He makes clear,
Paradise was made for tender hearts; hell, for loveless hearts.
On these words and in similar comments, Voltaire draws a
distinction of the good (tender) heart, one that produces (and receives)
love.
As the reasons or causes for the good heart however, the
Bible (perhaps Christianity) is dismissed, no application is his view based
on:
The Bible. That is what fools have written, what imbeciles commend, what rouges teach and young children are made to learn.
Not to begin to understand his disdain for the bible (or
more pointedly, the church), but more, to accentuate his shared understanding
that the human heart is capable of corruption—much as institutions or societies
on whole.
Yes, the human heart is a powerful thing (too); one that does
good for good—or bad purposely for their own good, or not.

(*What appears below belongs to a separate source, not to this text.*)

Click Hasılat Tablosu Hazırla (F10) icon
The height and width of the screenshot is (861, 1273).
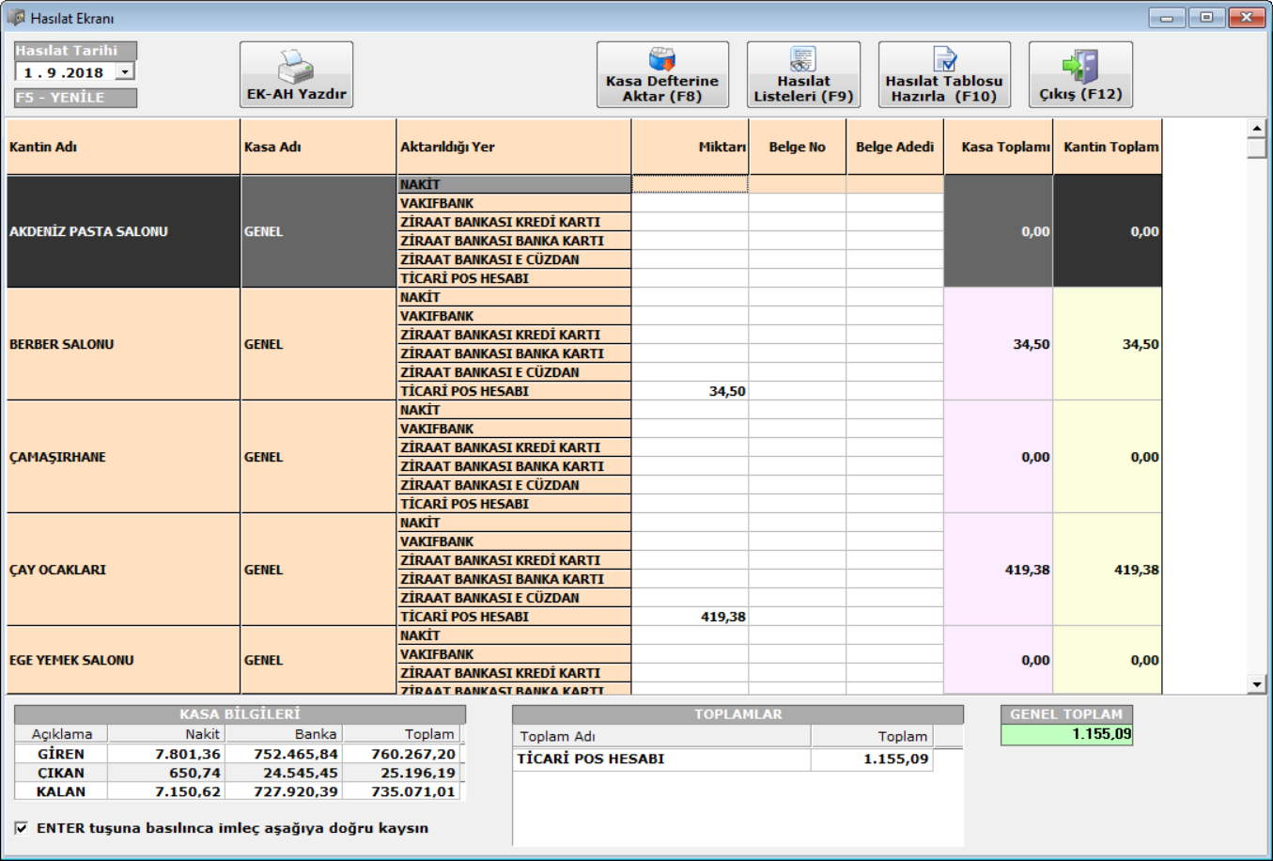(944, 60)
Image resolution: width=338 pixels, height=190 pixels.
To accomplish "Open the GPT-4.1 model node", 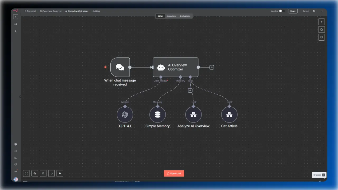I will pyautogui.click(x=125, y=114).
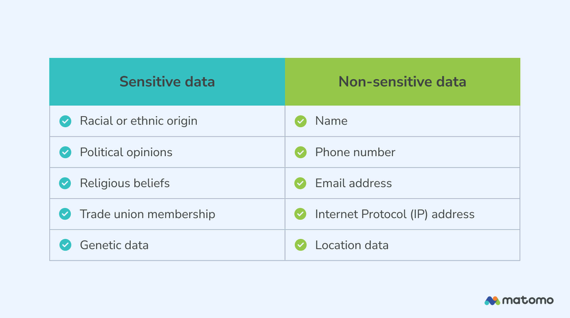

The heart is a complex system, behavior the result of much,
matter and mystery, what is understood or not—even the person themselves who
thinks,
Why did (do) I do that, or “Why did (do) I do that?”
On the
other side is that one may not…their conscience seared or calloused rather than
“tender”, even child-like is some degree.
Jeremiah the prophet was right:
The heart is deceitful above all things, desperately sick; who can understand it?Who can understand why one does or does not do--even themselves at times--but for mystery of life and living, the one who made the heart of man in that dark place before we each were born.